ART. 19 - OS PROCEDIMENTOS ADMINISTRATIVOS PARA APLICAÇÃO DE PENA E ELABORAÇÃO DE NORMAS TÉCNICAS COMPLEMENTARES, SÃO ATRIBUIÇÕES DO CONSE-LHO MUNICIPAL DE DEFESA DO MEIO AMBIENTE - CODEMA, CONFORME PREVISTO EM REGULAMENTO, LEVANDO-SE EM CONTA:
  1. AS SUAS CONSEQUÊNCIAS;
  2. AS CIRCUSTÂNCIAS ATENUADAS E AGRAVANTES;
  3. OS ANTECEDENTES DO INFRATOR.
ART. 20 - SEM PREJUÍZO DAS COMINAÇÕES CÍVEIS E PENAIS CABÍVEIS, AS INFRAÇÕES SERÃO PUNIDAS COM AS SEGUINTES PENAS:
  1. ADVERTÊNCIA POR ESCRITO ANTES DA EFETIVAÇÃO DAS MEDIDAS INDICADAS NO REGULAMENTO PARA O RESTABELECIMENTO, NO PRAZO FIXADO, DAS CONDIÇÕES, PADRÕES E NORMAS PERTINENTES;
  2. MULTA DE 20 (VINTE) A 100 (CEM) VEZES O VALOR DA UFM(UNIDADE FISCAL DO MUNICÍPIO), NOS TERMOS DO REGULAMENTO;
  3. SUSPENSÃO DAS ATIVIDADES, SALVO CASOS RESSALVADOS À COMPETÊNCIA DA UNIÃO.
§ 1º - A CRITÉRIO DO CONSELHO MUNICIPAL DE DEFESA DO MEIO AMBIENTE - CODEMA, PODERÁ SER IMPOSTA MULTA DIÁRIA, QUE SERÁ DEVIDA ATÉ QUE O INFRATOR CORRIJA A IRREGULARIDADE.

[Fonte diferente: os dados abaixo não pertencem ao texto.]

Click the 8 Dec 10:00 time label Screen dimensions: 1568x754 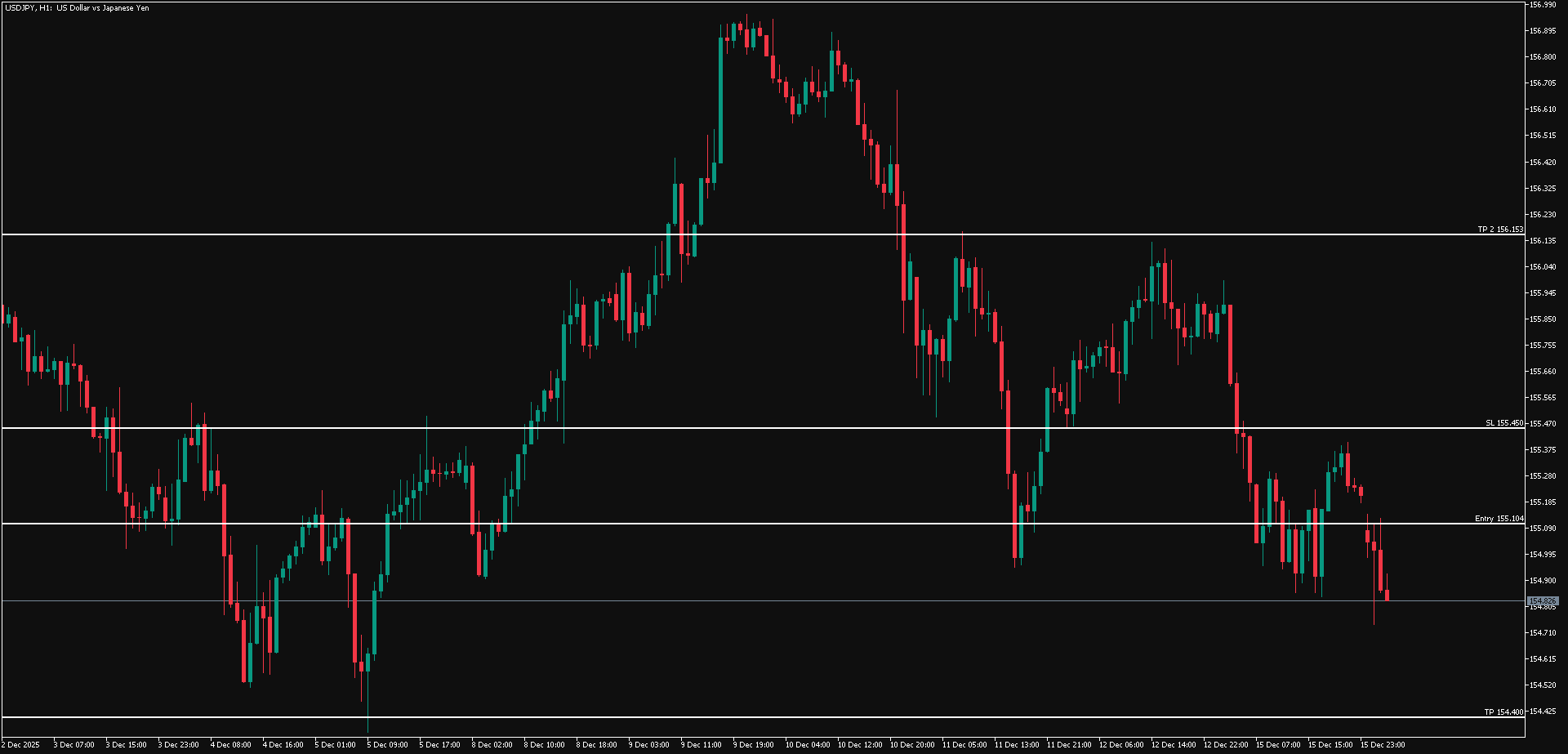[544, 745]
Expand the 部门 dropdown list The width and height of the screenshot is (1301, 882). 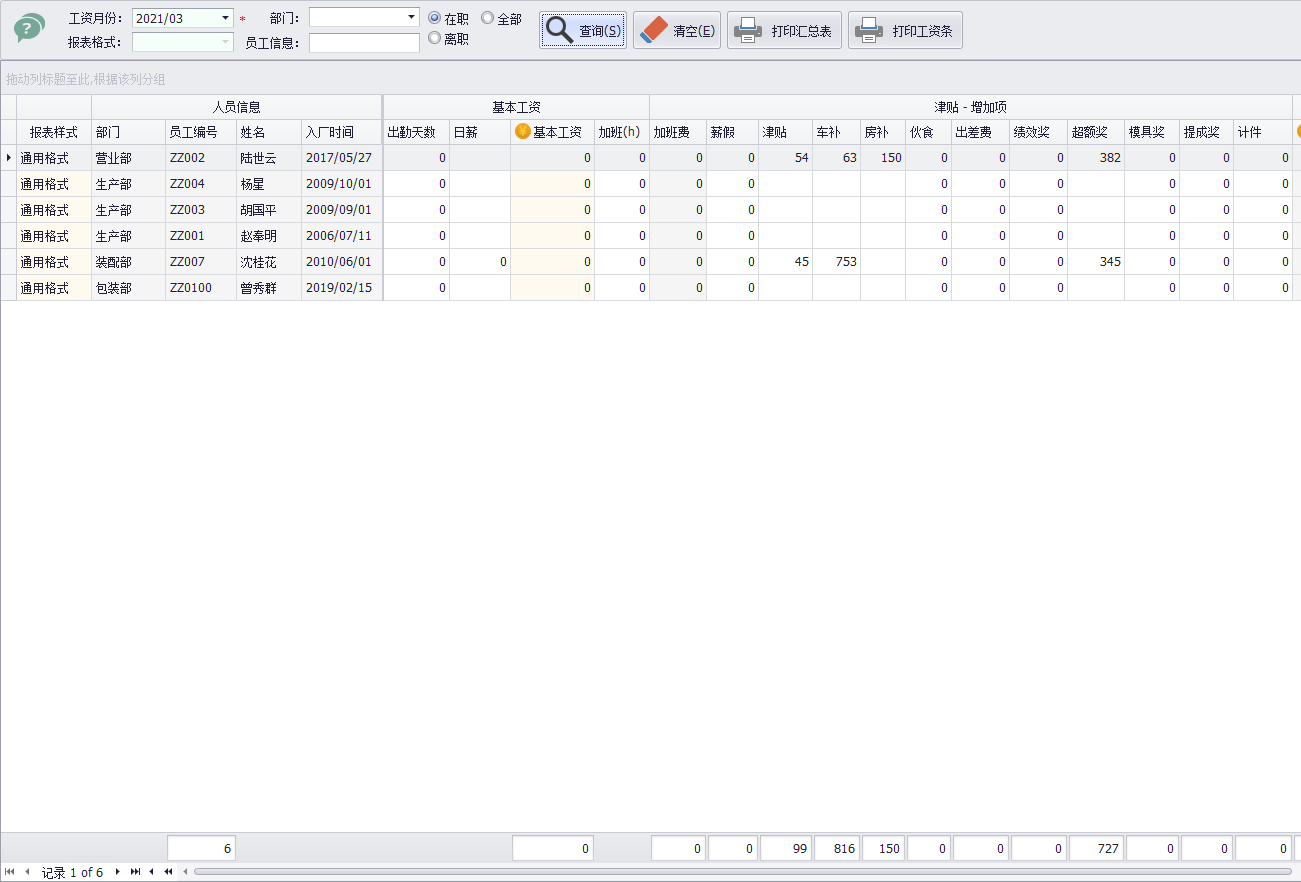coord(411,17)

§ 2º - A SUSPENSÃO DAS ATIVIDADES SÓ SERÁ APLICADA EM CASOS DE IMINENTE RISCO PARA VIDAS HUMANAS OU RECURSOS ECONÔMICOS.

§ 3º - A PENA PREVISTA NO INCISO III DESTE ARTIGO PODERÁ SER APLICADA SEM PREJUÍZO DAS INDICADAS NOS INCISOS I E II.

§ 4º - A PENA PECUNIÁRIA TEM POR REFERÊNCIA O VALOR ATUALIZADO DA UFM NA DATA EM QUE FOR CUMPRIDA E SE SUJEITARÁ A JUROS DE MORA DE 1% (UM POR CENTO) AO MÊS.

§ 5º - NO CASO DE REINCIDÊNCIA CONFIGURADA PELO COMETIMENTO DE NOVA INFRAÇÃO, DA MESMA NATUREZA, PELO MESMO INFRATOR, A MULTA SERÁ APLICADA EM DOBRO.

ART. 21 - OS PEDIDOS DE RECONSIDERAÇÃO CONTRA PENA IMPOSTA PELO CONSELHO MUNICIPAL DE DEFESA DO MEIO AMBIENTE - CODEMA, NÃO TERÃO EFEITO SUSPENSIVO, SALVO MEDIANTE TERMO DE COMPROMISSO FIRMADO PELO INFRATOR, CORRIGINDO-SE A ELIMINAÇÃO DAS CONDIÇÕES POLUIDORAS DENTRO DO PRAZO RAZOÁVEL, FIXADO PELO CONSELHO MUNICIPAL DE DEFESA DO MEIO AMBIENTE - CODEMA, EM CRONOGRAMA FÍSICO-FINANCEIRO.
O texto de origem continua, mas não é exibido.